Per gli altri 370, tra cui un centinaio di bambini, ci sarà tempo fino al 31 dicembre quando il Progetto si concluderà. «Dall’inizio della quarantena non ci è mai stato portato alcun aiuto dalle istituzioni – dice Tiberius, che vive nel campo da anni – né sanitario, né generi di prima necessità».

Durante la demolizione delle baracche i residenti del campo gridavano ai vigili «Abbiamo fame». L’unico aiuto concreto è arrivato dal Balon, lo storico mercato cittadino, «Uno dei responsabili ci ha portato frutta e verdura, ma senza poter andare a vendere gli oggetti trovati nella spazzatura e aggiustati moriremo di fame» dice Tiberius.

La vicesindaca spiega come gli aiuti siano stati portati «a tutti i cittadini e le famiglie che ne hanno fatto richiesta, in base alla disponibilità di alimenti, tenuto conto di chi ha avuto un peggioramento della situazione a causa dell’emergenza Covid e che non ha già altri sussidi o altre forme di sostentamento».

Mircea è scettico «Molte persone non sanno neanche di poter chiedere sostegno alle istituzioni, e nessuno glielo ha mai detto.

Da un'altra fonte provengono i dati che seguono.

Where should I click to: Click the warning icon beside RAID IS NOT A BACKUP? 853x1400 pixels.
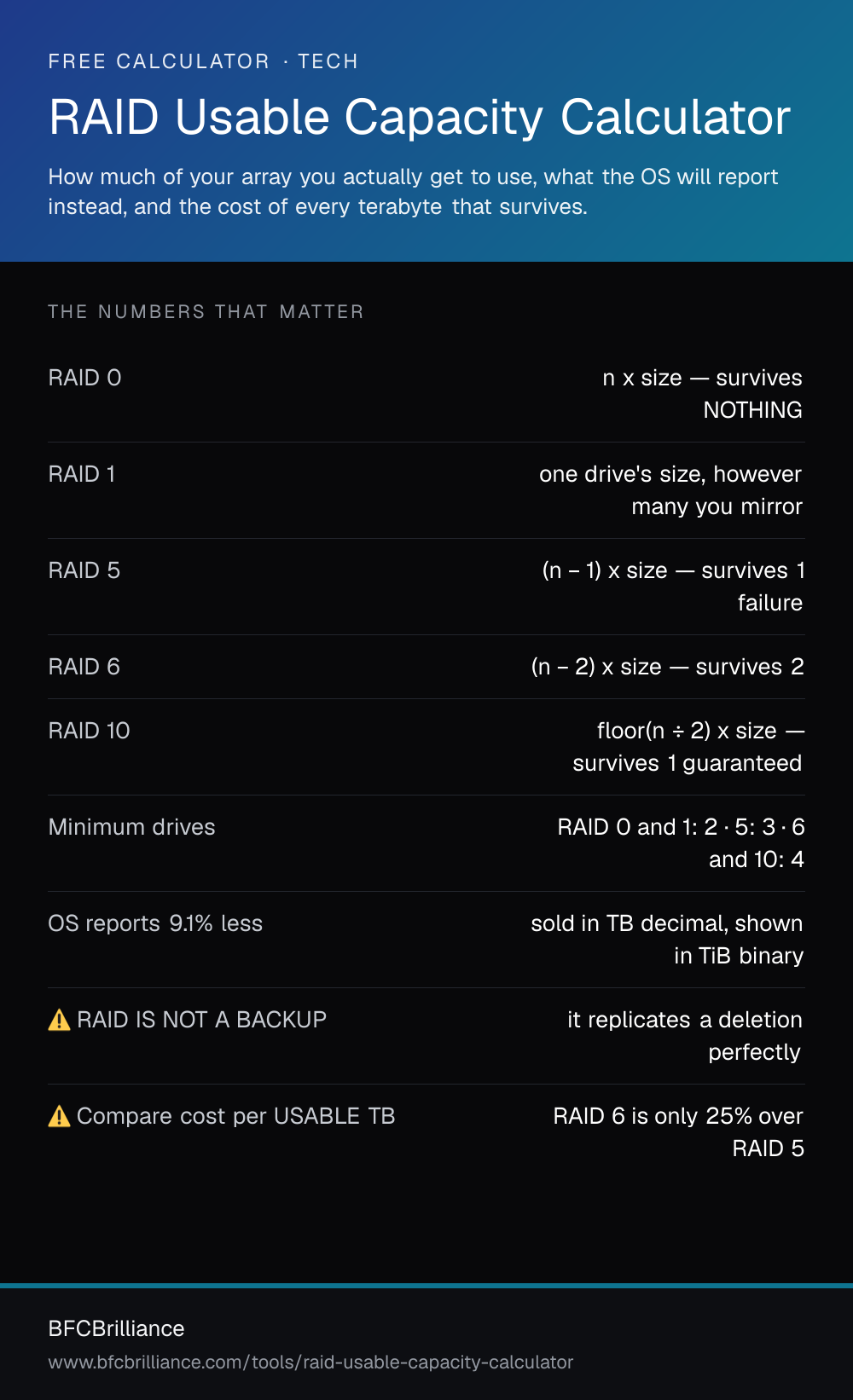[59, 1020]
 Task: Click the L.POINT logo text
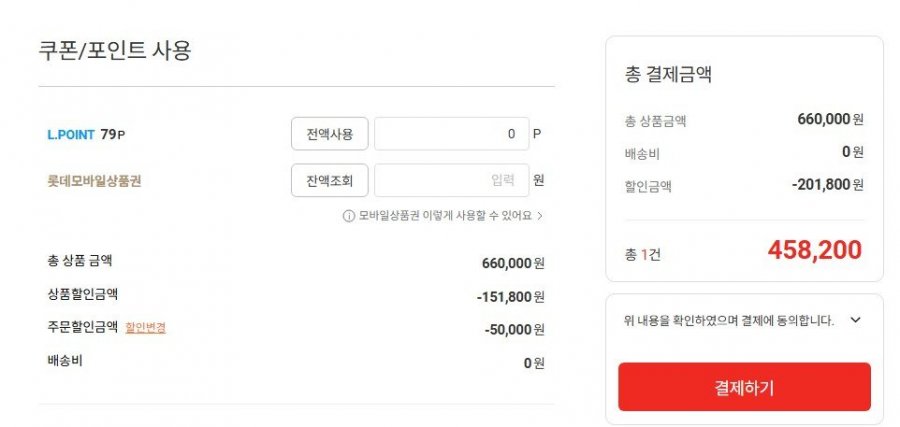click(x=71, y=135)
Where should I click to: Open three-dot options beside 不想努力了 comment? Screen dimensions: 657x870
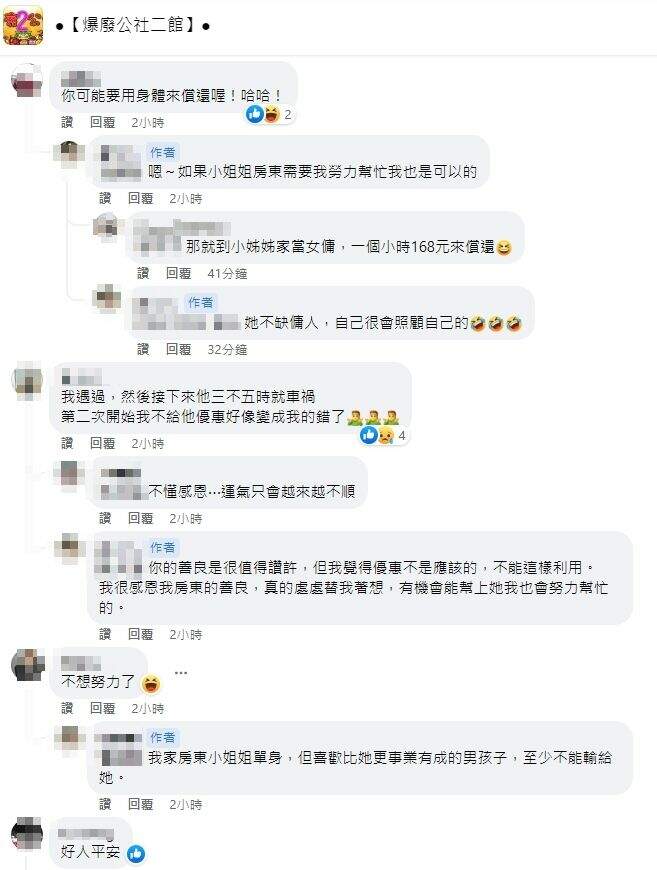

Qui vediamo solo la polizia, mai personale del Comune o dei Servizi sociali». Molti lavoravano come imbianchini, muratori, traslocatori e svuota cantine, come Ismail, «Non abbiamo soldi per fare la spesa, per ora sopravviviamo grazie gli aiuti che ci portano alcuni amici italiani».

Vive in un camper con sua moglie e i quattro figli nella periferia nord, sei persone in uno spazio soffocante al cui interno col sole si superano i 40 gradi. Tra gli abitanti dei campi rom e dei camper si è diffusa la paura che, una volta finita la quarantena, saranno additati come untori e diventeranno bersagli facili se continueranno a vivere nelle condizioni attuali. Ma quello che preoccupa maggiormente Ismail è il cibo, «Se non potrò tornare a lavorare al più presto i bambini e le bambine inizieranno davvero a soffrire la fame».